§ WORK ITEM: A verbatim reproduction of the lines below, from the line containing "The height and width of the screenshot is (761, 1085)." through the line containing "Given: Uncheck App info (N1MM, RUMlog)", both ends included, is the whole required output.

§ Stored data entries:
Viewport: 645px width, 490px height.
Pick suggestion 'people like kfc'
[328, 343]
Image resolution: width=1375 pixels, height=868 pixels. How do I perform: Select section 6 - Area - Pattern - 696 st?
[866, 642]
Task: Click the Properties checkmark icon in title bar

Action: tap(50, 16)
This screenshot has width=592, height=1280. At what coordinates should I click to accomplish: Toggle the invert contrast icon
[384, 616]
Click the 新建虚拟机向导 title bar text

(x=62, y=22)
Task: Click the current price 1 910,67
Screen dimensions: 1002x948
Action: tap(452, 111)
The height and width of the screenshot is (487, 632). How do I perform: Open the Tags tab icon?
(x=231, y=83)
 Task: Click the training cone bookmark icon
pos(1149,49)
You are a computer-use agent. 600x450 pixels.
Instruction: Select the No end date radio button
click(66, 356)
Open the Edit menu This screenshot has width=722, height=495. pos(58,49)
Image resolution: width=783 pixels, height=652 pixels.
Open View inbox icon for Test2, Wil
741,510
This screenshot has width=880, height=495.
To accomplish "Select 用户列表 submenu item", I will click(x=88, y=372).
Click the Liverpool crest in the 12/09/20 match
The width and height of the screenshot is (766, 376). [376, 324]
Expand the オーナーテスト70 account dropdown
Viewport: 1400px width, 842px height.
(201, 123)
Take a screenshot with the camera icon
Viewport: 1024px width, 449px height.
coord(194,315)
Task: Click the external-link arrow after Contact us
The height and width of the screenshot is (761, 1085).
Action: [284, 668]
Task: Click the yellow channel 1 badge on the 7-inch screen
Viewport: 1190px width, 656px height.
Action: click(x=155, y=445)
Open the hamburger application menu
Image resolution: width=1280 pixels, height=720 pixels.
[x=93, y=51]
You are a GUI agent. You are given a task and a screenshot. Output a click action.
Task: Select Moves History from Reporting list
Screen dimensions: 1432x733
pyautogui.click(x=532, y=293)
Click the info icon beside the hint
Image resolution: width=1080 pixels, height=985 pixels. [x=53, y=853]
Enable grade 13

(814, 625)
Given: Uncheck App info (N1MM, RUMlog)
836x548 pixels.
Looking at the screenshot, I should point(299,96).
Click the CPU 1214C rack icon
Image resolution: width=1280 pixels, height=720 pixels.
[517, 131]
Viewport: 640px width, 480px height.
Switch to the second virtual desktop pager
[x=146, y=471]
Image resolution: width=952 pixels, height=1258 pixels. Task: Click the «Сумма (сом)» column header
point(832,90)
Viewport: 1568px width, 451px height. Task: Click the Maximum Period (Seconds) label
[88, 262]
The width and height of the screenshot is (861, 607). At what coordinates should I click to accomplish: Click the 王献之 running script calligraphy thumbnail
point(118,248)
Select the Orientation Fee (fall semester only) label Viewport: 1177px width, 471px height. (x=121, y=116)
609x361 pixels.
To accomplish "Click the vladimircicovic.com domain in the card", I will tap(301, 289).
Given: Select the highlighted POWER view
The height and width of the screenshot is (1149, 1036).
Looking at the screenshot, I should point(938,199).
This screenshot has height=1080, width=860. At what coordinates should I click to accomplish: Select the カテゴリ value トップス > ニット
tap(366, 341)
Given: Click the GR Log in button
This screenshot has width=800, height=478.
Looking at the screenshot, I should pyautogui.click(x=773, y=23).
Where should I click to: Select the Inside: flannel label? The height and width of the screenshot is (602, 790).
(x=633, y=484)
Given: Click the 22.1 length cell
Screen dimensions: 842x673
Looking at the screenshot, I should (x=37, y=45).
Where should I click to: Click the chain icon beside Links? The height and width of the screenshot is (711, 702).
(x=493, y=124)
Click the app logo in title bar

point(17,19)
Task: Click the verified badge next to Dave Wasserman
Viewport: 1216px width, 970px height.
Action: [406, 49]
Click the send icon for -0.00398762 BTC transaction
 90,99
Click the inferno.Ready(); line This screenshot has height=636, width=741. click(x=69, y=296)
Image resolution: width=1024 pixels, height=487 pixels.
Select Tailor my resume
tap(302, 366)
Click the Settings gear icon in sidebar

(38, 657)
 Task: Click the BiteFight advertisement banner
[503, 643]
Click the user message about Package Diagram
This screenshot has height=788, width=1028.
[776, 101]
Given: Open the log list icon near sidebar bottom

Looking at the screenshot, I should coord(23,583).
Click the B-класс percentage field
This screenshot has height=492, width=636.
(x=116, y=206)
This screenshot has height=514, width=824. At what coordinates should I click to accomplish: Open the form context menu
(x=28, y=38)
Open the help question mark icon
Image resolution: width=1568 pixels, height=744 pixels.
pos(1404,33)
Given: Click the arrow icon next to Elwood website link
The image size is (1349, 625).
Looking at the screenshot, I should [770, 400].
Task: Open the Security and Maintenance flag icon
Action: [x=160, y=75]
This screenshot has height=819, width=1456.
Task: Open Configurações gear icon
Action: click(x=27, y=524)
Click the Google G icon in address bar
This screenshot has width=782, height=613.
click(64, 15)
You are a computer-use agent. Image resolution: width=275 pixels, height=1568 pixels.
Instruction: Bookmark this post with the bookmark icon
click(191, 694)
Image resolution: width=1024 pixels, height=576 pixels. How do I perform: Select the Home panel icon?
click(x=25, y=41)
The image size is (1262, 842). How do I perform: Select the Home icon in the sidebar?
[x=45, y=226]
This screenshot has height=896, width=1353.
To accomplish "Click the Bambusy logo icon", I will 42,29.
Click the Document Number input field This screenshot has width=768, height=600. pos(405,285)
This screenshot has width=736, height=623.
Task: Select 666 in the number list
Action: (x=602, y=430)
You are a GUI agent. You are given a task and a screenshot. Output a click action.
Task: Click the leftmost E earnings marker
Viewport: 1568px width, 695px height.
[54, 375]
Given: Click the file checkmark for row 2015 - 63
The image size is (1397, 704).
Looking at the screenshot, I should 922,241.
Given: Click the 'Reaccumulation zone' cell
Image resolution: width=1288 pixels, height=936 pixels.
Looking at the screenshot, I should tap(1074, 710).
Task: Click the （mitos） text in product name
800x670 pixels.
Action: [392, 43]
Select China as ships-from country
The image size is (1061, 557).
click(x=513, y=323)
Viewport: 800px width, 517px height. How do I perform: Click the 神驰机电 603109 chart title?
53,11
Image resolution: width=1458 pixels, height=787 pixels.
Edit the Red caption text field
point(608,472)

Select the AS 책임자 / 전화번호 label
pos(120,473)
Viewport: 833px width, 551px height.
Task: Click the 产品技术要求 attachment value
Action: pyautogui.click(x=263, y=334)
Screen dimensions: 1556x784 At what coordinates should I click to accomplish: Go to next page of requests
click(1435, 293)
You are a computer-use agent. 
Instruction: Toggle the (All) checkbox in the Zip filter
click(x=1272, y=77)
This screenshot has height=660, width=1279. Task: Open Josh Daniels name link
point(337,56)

§ EXERCISE RESULT:
The height and width of the screenshot is (761, 1085).
Action: [284, 668]
Task: Click the yellow channel 1 badge on the 7-inch screen
Viewport: 1190px width, 656px height.
Action: click(x=155, y=445)
Open the hamburger application menu
Image resolution: width=1280 pixels, height=720 pixels.
[x=93, y=51]
You are a GUI agent. You are given a task and a screenshot. Output a click action.
Task: Select Moves History from Reporting list
Screen dimensions: 1432x733
pyautogui.click(x=532, y=293)
Click the info icon beside the hint
Image resolution: width=1080 pixels, height=985 pixels. [x=53, y=853]
Enable grade 13

(814, 625)
Given: Uncheck App info (N1MM, RUMlog)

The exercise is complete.